Dona Astrogilda manda chamar àqueles que creem na força da oração de São Benedito, bem como de todas as entidades e Orixás protetores dos desvalidos, aflitos e marginalizados.  Monique representa os súditos abençoados e acolhidos sob o manto sagrado da Rainha, guardiã das divindades que habitam seu altar. Uma proteção que precisa vir dos céus, já que no mundo o que sobra é lamento e abandono. O povo preto escuta a Santa chamar e parte em procissão, embalados pela oralidade dos Griôs e pela cadência da percussão redentora. A sambista revela a cultura afrodescendente em sua dimensão sagrada, homenageando um dos maiores ícones regionais do Espírito Santo.

O tempo passou e a composição de Monique Rocha serviu de suporte de memória do mágico encontro com Dona Astrogilda.

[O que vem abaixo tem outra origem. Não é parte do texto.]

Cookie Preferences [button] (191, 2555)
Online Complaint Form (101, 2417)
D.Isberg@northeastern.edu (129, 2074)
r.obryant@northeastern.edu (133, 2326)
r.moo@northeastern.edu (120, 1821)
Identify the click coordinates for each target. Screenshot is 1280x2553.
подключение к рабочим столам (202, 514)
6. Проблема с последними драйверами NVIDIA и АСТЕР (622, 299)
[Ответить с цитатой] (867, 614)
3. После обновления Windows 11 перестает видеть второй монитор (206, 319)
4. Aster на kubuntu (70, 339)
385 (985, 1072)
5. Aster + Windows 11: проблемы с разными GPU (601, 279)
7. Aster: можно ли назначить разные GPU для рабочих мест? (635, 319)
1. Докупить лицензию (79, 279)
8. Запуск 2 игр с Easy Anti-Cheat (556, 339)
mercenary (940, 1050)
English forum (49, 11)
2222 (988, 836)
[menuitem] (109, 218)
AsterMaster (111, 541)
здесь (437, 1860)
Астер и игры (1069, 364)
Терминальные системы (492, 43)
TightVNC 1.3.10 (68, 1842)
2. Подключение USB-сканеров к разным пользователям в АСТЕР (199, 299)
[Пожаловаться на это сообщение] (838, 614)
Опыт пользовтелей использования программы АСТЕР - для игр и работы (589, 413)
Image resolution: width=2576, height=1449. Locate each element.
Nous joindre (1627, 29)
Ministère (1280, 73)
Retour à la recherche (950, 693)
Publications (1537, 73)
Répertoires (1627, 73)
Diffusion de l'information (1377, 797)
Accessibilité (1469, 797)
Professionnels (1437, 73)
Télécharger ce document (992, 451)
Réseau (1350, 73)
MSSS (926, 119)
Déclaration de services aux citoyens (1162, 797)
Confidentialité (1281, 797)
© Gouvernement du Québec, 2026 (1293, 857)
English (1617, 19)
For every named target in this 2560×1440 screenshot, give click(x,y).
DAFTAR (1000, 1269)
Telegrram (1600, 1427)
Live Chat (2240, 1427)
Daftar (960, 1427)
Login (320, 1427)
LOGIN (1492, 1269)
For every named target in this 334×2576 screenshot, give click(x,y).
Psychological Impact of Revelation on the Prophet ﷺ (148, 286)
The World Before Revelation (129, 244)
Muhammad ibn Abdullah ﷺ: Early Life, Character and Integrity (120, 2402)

Já o videoclipe projeta a experiência religiosa, responsável por manter viva, uma história de amor e devoção.  Segundo o historiador Mircea Eliade, nas sociedades tradicionais, as funções vitais são tratadas de forma sagrada, sendo assim, para aqueles que têm uma experiência religiosa, toda a natureza é suscetível de revelar-se como sacralidade cósmica.

Dessa Hierofania, Monique Rocha sai revitalizada e os caboclos da Vila lhe indagam: “Que luz é essa a te alumiar?” Quiçá, o sagrado, materializado na cultura popular: suas vestimentas, sua cantiga folclórica, seus instrumentos musicais, sua conexão com os mitos fundadores e seu respeito à ancestralidade. Essa luz reflete uma ontologia arcaica, um modo de ser que preserva o canto da tradição, que é também um canto de resistência e de libertação.

Cíntia Braga é doutora em História, mestre em Memória Social.